La semana Santa es toda ella un rito funerario expresado de formas distintas. Las diferencias entre una semana santa andaluza y otra castellana son un ejemplo de cómo, con la misma fe, se puede solemnizar y embellecer la muerte de forma tan diferente. Nada que ver una saeta rasgando el silencio de olor a azahar, con el sonido del bombardino y la carraca de las capas pardas zamoranas. Contemplar una procesión en Triana y otra en Castilla, es comprender la historia de sus gentes. Es ver al moro tumbado en una alfombra de las mil y una noches perfumado de alelí, contemplando un jardín maravilloso en la Alhambra; y ver al mismo tiempo a Isabel la Católica en el castillo de la Mota, sentada en una silla de cuarterones castellanos contemplado la meseta. Son formas distintas de ver la vida y la muerte.

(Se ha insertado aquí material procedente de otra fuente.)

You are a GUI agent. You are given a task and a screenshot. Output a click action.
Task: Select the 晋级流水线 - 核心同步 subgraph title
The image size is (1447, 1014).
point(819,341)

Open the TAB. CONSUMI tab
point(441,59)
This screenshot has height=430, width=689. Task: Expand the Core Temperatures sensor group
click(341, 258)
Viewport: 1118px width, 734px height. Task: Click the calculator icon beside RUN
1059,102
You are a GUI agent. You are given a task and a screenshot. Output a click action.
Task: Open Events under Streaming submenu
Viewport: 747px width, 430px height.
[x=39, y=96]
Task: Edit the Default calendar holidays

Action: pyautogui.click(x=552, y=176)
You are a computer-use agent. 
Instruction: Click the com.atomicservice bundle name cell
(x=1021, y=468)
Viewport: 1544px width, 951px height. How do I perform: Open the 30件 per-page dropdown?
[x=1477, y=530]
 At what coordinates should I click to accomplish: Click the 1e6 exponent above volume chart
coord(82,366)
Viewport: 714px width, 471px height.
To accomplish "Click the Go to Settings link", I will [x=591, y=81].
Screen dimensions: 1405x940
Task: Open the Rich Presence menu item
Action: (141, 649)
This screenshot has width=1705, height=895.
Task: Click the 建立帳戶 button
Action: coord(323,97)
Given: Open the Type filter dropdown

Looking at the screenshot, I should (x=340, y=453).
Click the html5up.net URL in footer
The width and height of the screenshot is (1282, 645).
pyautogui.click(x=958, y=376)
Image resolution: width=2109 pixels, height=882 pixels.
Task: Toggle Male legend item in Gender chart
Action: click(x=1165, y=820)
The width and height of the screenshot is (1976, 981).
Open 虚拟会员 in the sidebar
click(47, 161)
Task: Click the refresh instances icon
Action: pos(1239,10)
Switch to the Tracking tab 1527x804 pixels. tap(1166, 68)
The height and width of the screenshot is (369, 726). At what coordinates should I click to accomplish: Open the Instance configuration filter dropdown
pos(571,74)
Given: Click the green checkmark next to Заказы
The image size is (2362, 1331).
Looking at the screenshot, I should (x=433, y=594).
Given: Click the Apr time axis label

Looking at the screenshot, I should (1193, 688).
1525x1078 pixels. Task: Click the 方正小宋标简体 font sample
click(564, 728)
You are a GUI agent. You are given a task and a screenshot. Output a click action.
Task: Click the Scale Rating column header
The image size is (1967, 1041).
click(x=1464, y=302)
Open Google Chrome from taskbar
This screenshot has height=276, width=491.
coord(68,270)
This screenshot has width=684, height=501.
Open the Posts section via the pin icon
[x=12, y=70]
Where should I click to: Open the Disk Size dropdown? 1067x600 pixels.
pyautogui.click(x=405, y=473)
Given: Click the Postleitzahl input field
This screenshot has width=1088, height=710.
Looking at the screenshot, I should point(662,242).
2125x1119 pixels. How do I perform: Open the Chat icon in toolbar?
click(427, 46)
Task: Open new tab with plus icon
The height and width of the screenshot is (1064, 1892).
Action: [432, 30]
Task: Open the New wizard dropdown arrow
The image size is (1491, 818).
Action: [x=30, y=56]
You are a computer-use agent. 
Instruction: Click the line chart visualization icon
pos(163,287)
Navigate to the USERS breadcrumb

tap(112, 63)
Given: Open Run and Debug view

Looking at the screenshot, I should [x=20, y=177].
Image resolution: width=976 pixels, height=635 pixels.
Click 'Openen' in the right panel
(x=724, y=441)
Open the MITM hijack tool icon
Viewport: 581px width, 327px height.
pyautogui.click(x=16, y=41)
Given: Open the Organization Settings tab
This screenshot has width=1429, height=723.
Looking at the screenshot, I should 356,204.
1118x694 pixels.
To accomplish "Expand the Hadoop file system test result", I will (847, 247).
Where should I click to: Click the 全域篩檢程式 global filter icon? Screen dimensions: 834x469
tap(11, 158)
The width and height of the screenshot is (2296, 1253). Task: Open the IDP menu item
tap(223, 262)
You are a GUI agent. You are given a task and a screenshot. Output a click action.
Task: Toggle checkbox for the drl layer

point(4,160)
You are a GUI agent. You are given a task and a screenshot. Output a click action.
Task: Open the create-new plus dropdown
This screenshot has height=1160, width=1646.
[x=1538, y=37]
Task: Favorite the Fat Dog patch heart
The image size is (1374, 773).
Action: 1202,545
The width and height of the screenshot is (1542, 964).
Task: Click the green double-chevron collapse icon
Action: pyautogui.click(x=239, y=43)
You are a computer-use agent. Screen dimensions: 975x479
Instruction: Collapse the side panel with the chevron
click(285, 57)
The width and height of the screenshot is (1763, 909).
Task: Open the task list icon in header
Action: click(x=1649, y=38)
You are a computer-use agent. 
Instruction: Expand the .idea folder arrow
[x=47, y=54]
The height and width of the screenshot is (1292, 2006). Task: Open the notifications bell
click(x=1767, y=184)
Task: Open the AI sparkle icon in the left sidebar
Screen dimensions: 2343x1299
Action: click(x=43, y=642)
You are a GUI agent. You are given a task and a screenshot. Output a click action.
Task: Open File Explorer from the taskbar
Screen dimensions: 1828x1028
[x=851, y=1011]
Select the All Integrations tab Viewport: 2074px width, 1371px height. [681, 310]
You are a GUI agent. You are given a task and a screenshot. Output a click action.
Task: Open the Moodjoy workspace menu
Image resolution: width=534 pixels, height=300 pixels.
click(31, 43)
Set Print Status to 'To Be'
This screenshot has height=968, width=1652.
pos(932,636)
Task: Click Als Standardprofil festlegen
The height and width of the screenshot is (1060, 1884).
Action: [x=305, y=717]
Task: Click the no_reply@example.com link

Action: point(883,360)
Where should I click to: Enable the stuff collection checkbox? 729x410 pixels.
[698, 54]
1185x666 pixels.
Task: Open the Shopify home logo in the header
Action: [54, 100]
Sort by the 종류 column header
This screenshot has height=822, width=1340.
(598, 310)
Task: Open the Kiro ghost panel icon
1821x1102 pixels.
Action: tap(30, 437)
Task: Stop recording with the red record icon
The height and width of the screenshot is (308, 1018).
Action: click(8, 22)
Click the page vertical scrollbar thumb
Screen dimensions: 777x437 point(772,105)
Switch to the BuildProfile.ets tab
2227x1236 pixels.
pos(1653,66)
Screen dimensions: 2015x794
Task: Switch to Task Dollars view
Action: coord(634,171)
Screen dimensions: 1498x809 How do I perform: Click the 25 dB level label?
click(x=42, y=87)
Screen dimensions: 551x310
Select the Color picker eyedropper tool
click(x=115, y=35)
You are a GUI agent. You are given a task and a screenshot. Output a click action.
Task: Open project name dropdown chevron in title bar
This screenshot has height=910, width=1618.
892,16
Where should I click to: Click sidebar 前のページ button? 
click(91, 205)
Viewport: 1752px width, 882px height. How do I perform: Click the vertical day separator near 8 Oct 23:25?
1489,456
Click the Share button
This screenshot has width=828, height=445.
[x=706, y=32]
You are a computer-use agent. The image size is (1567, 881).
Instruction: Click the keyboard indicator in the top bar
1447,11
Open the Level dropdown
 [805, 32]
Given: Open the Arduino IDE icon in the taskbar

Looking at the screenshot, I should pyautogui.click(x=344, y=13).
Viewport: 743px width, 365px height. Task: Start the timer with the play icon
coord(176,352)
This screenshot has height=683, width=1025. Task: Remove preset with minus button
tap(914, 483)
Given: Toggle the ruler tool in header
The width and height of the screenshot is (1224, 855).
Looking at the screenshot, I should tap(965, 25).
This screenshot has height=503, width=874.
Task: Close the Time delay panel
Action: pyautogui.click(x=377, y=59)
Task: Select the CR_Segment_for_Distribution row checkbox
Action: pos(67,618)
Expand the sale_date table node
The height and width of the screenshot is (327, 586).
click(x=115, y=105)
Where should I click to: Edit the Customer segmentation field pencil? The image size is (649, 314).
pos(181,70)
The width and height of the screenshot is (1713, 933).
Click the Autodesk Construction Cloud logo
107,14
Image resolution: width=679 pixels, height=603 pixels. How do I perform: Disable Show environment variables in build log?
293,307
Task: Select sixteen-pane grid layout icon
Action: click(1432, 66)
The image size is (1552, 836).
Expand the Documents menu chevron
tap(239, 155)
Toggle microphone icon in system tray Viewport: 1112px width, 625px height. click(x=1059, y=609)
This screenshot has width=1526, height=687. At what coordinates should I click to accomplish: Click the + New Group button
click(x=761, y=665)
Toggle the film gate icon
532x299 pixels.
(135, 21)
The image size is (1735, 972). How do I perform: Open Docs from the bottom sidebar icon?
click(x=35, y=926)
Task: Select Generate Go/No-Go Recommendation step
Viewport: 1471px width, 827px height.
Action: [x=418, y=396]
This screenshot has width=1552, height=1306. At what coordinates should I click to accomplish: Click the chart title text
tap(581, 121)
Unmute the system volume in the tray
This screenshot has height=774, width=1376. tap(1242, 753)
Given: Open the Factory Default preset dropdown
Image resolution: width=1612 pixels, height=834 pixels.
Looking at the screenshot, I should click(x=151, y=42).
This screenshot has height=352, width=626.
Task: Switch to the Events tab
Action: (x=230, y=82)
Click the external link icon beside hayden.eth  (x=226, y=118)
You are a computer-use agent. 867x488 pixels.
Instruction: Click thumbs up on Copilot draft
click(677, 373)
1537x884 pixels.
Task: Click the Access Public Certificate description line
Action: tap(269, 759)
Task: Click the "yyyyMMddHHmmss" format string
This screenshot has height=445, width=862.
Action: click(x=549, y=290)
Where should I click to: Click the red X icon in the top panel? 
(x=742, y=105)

Pero por muy pomposas que sean las procesiones de semana santa no producen el mismo respeto que un muerto de cuerpo presente. La contemplación de un muerto de verdad impone otro respeto y reflexión, a parte la pena reservada a los cercanos. La muerte es un espectáculo extraordinario que moviliza sentimientos intensos y uno de los más curiosos es el recato que producen los muertos.
Probablemente la mayoría de la gente no haya visto un muerto en su vida; me refiero a un muerto de verdad, no a uno de esos de plastilina y ketchup del “Walking Dead” –los muertos no sangran ni persiguen a la gente-. Ni a toda la variedad de muertos que salen en los telediarios tras una tragedia. Ni al Cristo de la cama. Me refiero a un muerto de verdad, un muerto tranquilo y difunto sin más.
Creo que lo que me ha despertado esta vena necrófila de hoy, ha sido tropezar en la Semana Santa después de sufrir la intensidad de los funerales de Suarez -demasiado rigor junto. Me ocurrió algo semejante cuando se enterró al Papa Wojtyla –con aquellos impecables zapatos rojos que descubrí calzaban los Papas- . Son funerales espectaculares, muy lejos de las pudorosas muertes de todos los días en que nadie que baje tu cadáver a hombros, nadie te vela con respeto y a cara descubierta, sin saetas, sin adornos, sin color, en peceras refrigeradas y oculta a las miradas. Parece como si el prolongado hábito de vivir de nuestra sociedad haga que nos asuste la muerte y que sólo la podamos contemplar en forma de espectáculo.
Morir es lo peor, lo mejor es estar muerto, decía un pensador.